I’m sounding harsh because I teach these same programs and work hard to instill high ethical values in my students by teaching copyright law and protection, and how to rise above bad marketing techniques disguised as “guerrilla marketing”.
Thanks for helping me understand and I’d love feedback on the results.
I also recommend you add to your required reading How NOT to Comment on Comments and Comments on Comments.
I recently used World Vital Records and I found it useless. I had been using Paper of Record to search newspapers for obituaries etc. . Recently when trying to access Paper of Record , I would get redirected to News.Google. I sent an email to Google and apparently Google had acquired Paper of Record and all their images.The only problem was there was no way to access these images as Google was “working” on it. A friend sent me a link to World Vital Records stating they had links to the same papers from Paper of Record that I was trying to access. The only way to access this information was a $9.95/month annual subscription which billed my credit card in US funds. After paying with my credit card, I then tried to access the information and was again redirected back to news.google with nothing there. I tried other data bases at World Vital Records and notice most were just links to other sites.My impression is that World Vital Records does not actually store any information but just links to other sites that do all the bull work but World Vital Records collects the money.

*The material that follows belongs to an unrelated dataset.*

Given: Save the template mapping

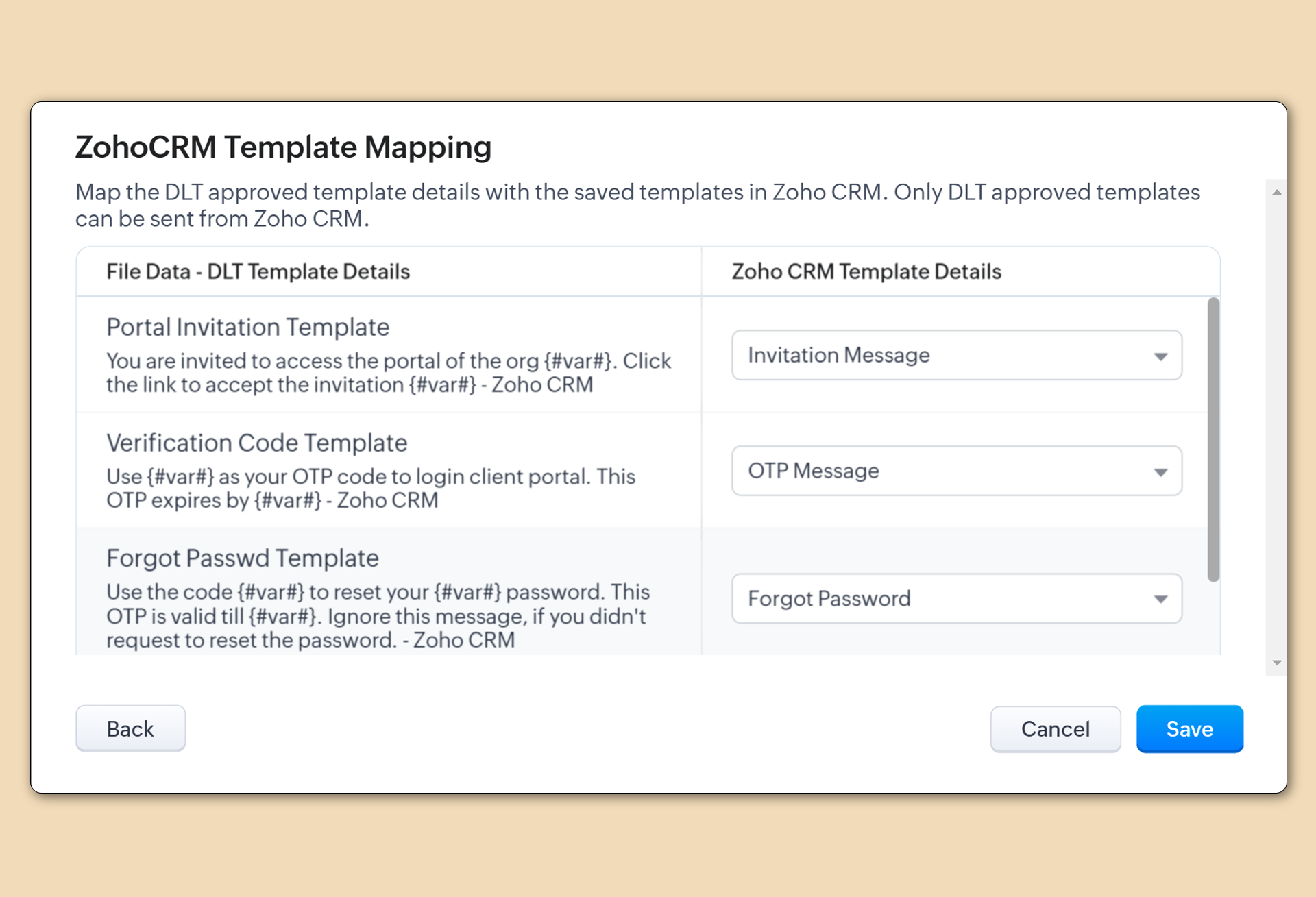Looking at the screenshot, I should 1189,729.
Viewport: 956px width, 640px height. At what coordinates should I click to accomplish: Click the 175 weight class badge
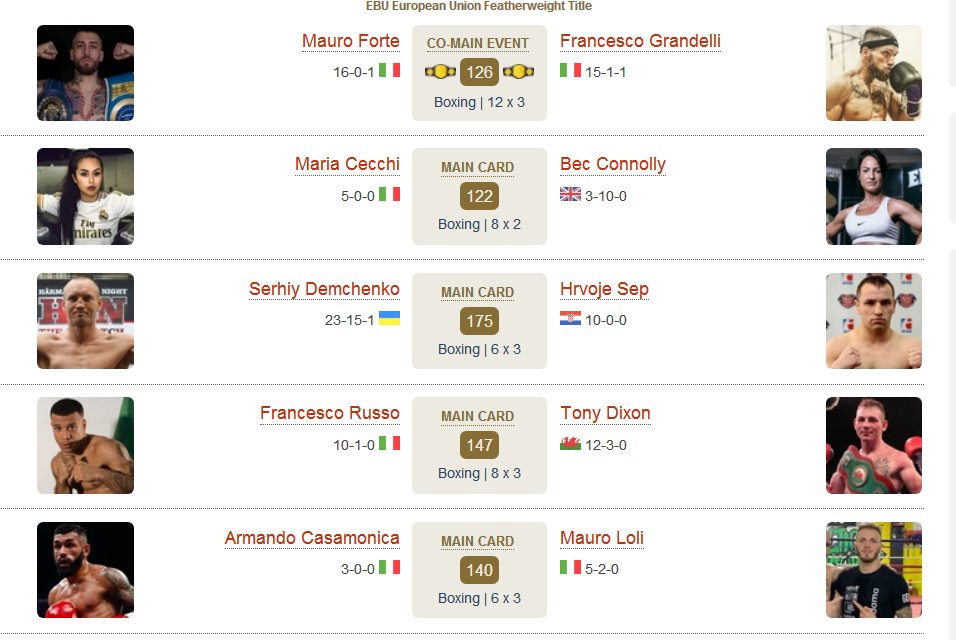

I asked for a refund as I was not totally satisfied and did eventually receive a refund. The problem was the difference between what my currency was worth originally and what it was worth at the time of cancelling had dropped and I actually lost money. Live and Learn. I hope I don’t start some anti-spam with this comment.
A late comment, but not ‘least.’ Today (9-8-09) I was solicited via phone by WVR for a paid subscription, presumably since I had responded to an earlier-in-the-summer free use deal. The person who called quoted chapter and verse of the look-ups I had made on their site. A perusal of their privacy policy makes no mention of this collection, but until now I had no reason to look for it. Needless to say, I will not be subscribing to their service–ever!
I’m so glad it’s not just me who has been plagued by these e-mails! Every week now I seem to get at least one and I don’t remember ever having even visited their site, except to find the contact address to complain about the e-mails, which has made no difference – in fact I think I get more!
I just wish I could find a way to stop them.